By now, everyone is pretty familiar with all seven 2021 Ford Bronco trim levels and each one’s intended purpose. But what we didn’t know, until now, is how Ford came up with the names for each of those trim names. Thankfully, Car & Driver did a little digging and discovered the origin of a couple Bronco trim level names and one package, and as we figured, each one has its own special place in Ford history.
Slotting just above the base Bronco is the Big Bend, which is named after a U.S. National Park, but it also has a curious tie to The Blue Oval. And it all started way back in 1967, when Ford sent an early production Bronco to Carroll Shelby’s Southern California workshop.

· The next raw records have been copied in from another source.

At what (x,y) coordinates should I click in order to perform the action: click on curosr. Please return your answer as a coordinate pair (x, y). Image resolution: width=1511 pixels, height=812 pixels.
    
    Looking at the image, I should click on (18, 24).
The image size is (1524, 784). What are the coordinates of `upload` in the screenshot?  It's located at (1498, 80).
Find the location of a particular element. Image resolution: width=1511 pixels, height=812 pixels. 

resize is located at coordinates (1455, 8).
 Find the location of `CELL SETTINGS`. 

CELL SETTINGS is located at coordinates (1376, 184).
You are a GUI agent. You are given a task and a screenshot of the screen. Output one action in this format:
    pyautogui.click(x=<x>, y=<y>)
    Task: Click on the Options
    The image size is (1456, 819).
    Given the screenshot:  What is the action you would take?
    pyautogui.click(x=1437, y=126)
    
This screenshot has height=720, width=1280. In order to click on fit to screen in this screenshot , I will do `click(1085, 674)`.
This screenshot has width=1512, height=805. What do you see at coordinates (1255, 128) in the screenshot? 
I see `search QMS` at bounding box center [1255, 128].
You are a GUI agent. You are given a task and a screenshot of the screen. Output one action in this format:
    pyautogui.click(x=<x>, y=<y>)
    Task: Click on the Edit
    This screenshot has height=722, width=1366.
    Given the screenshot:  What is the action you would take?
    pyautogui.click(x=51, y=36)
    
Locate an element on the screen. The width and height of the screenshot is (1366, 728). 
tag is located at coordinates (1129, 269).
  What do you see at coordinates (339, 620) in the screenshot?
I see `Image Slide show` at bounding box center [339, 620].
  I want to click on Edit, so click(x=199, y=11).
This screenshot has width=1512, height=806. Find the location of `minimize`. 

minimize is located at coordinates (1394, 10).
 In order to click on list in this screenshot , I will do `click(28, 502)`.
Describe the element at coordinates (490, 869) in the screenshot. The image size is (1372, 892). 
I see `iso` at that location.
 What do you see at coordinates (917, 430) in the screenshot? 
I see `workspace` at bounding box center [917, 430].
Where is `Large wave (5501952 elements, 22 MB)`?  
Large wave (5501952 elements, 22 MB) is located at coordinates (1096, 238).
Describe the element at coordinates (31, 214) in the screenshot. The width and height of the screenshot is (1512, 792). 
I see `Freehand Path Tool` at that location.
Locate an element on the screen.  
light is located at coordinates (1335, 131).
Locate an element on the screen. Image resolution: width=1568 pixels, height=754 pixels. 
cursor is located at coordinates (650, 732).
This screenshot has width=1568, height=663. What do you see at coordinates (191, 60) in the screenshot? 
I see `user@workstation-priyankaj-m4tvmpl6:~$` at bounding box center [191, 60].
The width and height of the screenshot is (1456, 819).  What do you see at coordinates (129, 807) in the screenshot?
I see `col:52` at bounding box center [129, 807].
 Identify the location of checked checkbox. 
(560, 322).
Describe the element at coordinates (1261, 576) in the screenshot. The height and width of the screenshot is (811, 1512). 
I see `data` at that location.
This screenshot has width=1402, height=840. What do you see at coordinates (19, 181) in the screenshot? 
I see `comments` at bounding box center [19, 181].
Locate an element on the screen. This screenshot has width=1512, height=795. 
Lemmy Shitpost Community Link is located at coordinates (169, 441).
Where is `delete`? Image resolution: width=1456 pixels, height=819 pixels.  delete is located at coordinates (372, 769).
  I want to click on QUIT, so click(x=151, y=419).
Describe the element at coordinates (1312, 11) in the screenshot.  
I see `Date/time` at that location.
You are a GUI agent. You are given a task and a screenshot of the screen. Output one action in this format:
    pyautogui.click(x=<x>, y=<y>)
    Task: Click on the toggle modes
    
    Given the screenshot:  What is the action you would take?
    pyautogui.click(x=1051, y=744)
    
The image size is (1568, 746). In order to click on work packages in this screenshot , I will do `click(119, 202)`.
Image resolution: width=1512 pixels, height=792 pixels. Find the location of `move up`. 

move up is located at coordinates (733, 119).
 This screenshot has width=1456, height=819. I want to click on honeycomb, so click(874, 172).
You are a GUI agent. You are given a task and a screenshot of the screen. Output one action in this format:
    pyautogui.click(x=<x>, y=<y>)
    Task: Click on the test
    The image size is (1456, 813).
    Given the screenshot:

Shelby painted it and stuffed a 289 V8 into it, then shipped the Bronco to his ranch in Alpine, Texas, which is about 70 miles from Big Bend National Park. Today, it’s on display at Gateway Bronco and is widely considered to be the oldest surviving Bronco.
As far as the Wildtrak goes, well that name doesn’t have as cool of an origin story. In fact, it’s simply a repurposed name from the Ford Ranger Wildtrak that’s been on sale in some global markets since 2009. But in all fairness, the Ranger Wildtrak is also a purposeful off-road focused variant that’s quite capable in its own right.
Finally, we have the already-popular Sasquatch package, which is sadly only available with an automatic transmission – at least for now. And this one’s origin story is by far our favorite, because it’s nothing more than an elaborate Jeep troll job. Jeep dealers have been building Wranglers equipped with Sasquatch and Big Foot packages for years, and Jeep itself has placed Sasquatch Easter eggs on various models over the years.
Unfortunately for Jeep, it never bothered to trademark that name, so now it belongs to Ford. Kind of like how Ford created the iconic Jeep front grille, but lost it to Jeep for also failing to trademark it. Isn’t revenge sweet?